■ TASK
Every record below should be copied exactly, with the pictures left out.
─── RECORDED INFORMATION ───
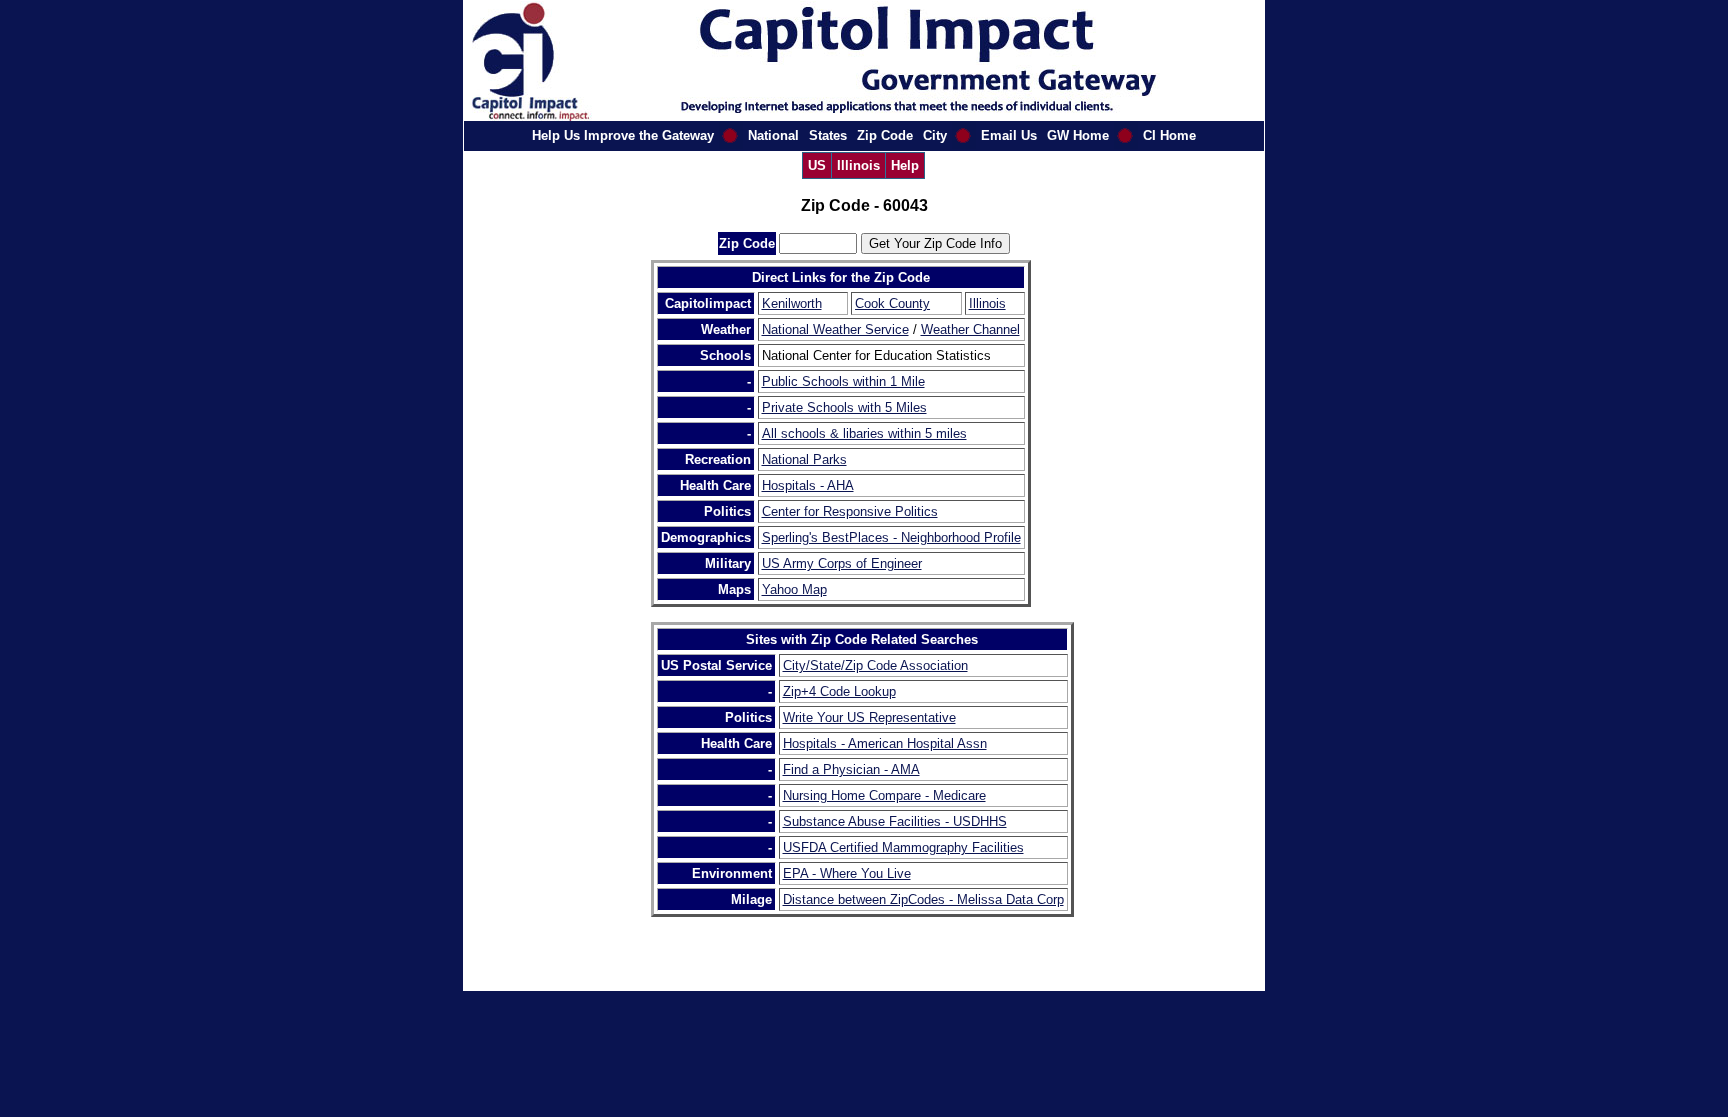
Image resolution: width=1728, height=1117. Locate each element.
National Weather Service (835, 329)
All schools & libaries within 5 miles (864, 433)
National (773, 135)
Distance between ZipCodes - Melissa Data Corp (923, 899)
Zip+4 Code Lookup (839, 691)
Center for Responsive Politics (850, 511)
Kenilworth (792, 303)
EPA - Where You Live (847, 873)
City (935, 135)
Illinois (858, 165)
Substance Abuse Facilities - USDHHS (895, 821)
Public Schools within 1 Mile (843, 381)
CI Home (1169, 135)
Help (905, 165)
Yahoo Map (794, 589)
───
■ ANSWER SECTION
Image resolution: width=1728, height=1117. Locate each element.
National Weather Service (835, 329)
All schools & libaries within 5 miles (864, 433)
National (773, 135)
Distance between ZipCodes - Melissa Data Corp (923, 899)
Zip+4 Code Lookup (839, 691)
Center for Responsive Politics (850, 511)
Kenilworth (792, 303)
EPA - Where You Live (847, 873)
City (935, 135)
Illinois (858, 165)
Substance Abuse Facilities - USDHHS (895, 821)
Public Schools within 1 Mile (843, 381)
CI Home (1169, 135)
Help (905, 165)
Yahoo Map (794, 589)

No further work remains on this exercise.